Fluor Provides Innovative Approaches to Build Toll Roads, Highways, and Bridges
Fluor has extensive experience managing transportation projects to include toll roads, highways, and bridges. Fluor provides design-build and project management expertise and optimizes commercial structures to fund transportation projects in the U.S. and internationally. Fluor often forms delivery teams with complementary skills and synergies to provide innovative and cost-effective solutions to transportation projects.
The company has managed more than $10 billion in construction capital costs on infrastructure projects. Fluor is currently working on the San Francisco Oakland Bay Bridge in California and I-495 Capital Beltway EXPRESS Lanes Project near Washington, D.C.
Commercial structures that Fluor has used successfully on U.S. and international transportation infrastructure projects include:
Public-Private Partnerships - Public-private partnerships have provided governments and local authorities with an alternative method of financing and implementing major transportation projects. Fluor has a proven track record of delivering projects through this approach, offering faster schedules, lower life-cycle costs, and considerably less risk to the public sector. In addition to Fluor’s world-class project execution capabilities, the company provides a strong balance sheet and long record of financial stability that provide owners and capital markets with confidence that projects will be completed successfully.
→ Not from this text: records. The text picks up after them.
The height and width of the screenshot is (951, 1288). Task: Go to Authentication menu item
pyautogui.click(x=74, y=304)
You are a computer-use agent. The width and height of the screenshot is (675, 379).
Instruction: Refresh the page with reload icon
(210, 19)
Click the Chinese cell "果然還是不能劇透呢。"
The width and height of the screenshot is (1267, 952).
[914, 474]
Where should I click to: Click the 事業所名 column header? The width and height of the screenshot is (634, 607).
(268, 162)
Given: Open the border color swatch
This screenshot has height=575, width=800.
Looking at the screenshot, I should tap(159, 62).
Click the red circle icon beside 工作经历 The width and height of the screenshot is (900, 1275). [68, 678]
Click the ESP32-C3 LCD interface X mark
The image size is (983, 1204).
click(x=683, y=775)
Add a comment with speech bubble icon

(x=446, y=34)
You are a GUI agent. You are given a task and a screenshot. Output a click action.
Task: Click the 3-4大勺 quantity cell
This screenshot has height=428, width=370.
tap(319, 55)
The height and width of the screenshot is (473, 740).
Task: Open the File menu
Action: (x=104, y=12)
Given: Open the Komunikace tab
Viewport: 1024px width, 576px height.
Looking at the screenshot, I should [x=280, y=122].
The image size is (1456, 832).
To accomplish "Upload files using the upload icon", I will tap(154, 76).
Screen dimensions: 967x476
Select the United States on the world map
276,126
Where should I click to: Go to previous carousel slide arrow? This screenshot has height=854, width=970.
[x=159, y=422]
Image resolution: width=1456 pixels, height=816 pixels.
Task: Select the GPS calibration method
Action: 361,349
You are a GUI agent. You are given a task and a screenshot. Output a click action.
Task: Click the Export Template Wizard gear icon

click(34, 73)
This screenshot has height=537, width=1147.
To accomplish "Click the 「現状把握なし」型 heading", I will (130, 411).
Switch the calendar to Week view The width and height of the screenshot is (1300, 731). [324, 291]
The successful completion of the I-495 EXPRESS Lanes exemplifies Fluor's ability to execute an extraordinarily complex project ahead of schedule and on budget. The public-private partnership method used to bring the I-495 project to fruition is an excellent example of how industry can successfully partner with government agencies to deliver needed improvements to state and local infrastructure in a cost-effective manner.
Watch the video about the public private partnership used to deliver the I-495 EXPRESS Lanes. 
Tolls or User Fees - Project funding is directly supported by vehicle or passenger tolls. Tolls can be directly assessed on users or payable to the concessionaire by the public sector based on usage (Shadow Tolls). The public agency sponsor benefits by the private concessionaire bearing the revenue risks. Variations of this structure where both the private concessionaire and public agency share the financial upside of any toll revenue surplus can also be used.
Availability Payments – This structure is most advantageous when a toll or user fee is not assessed, or if the public agency is willing to assume volume risk. Payments are pre-determined prior to construction and are often tied to a dedicated stream of sales or other tax revenue receivable by the public agency. The private concessionaire assumes construction and performance risk of the asset, while the public sector maintains volume risk. Availability payment appropriation risk may or may not be borne by the private sector.
63-20 Tax-Exempt Structures – IRS Ruling 63-20 authorizes public agencies, in association with a private concessionaire, to establish non-profit entities (63-20 Corporations), which may issue tax-exempt bonds on behalf of qualifying infrastructure projects. This structure transfers project risk to the private sector while the public agency maintains ownership of the asset. The 63-20 Corporation benefits the private sector by providing access to the tax-exempt debt.